Sense and Sensitivity
Today when I stepped into the elevator to go downstairs, I was hit with the overbearing smell of old lady perfume. It was the same perfume that one of my female relatives used to wear when I was a child in Syria. I started to cry, I remembered hot summers in Damascus, eating ice cream and going for evening walks with my aunt or great aunt and having that smell, incessantly in my nostrils. It even affected the taste of my ice cream. I thought, the world is cruel. I am not with my aunt right now, nor am I seven years old anymore or eating ice cream on a hot summer evening.
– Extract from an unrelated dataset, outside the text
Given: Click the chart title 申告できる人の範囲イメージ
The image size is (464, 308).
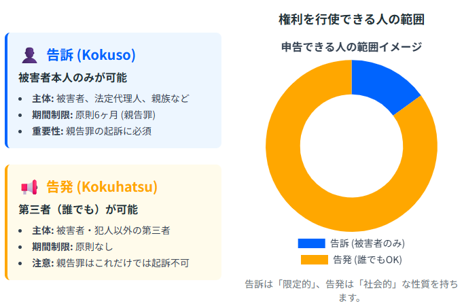Looking at the screenshot, I should (x=351, y=47).
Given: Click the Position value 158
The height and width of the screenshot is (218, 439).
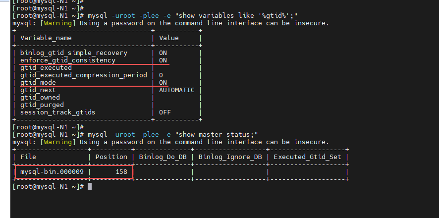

I went for my run and pondered the conclusion I had come to and came to a new conclusion. I don't like negativity and I decided that the world is not cruel. How great it is that our senses can trigger memories with such vivid reality that we would not have normally remembered without that whiff of asphalt, the breeze that blows our hair in our face, the taste of sangria or the deep bellow of a violoncello. I wrote in my journal, "our senses are so sensitive," I leaned back and laughed to myself. I had never realized that sense was the root of sensitive. I'm sure I could have told you that if asked but I had never made the connection before. I got to thinking more about it and it makes perfect sense, our senses are sensitive, and that's what's so wonderful about them. That's what makes them our senses, because they are sensitive. They are ours and nobody feels them other than ourselves, they are tied to our history, our past, our experiences, memories and everything that makes us us. I decided that I am glad my senses are so sensitive, I am blessed to have had such wonderful experiences that can so easily be called upon by such simple a thing, as the smell of perfume.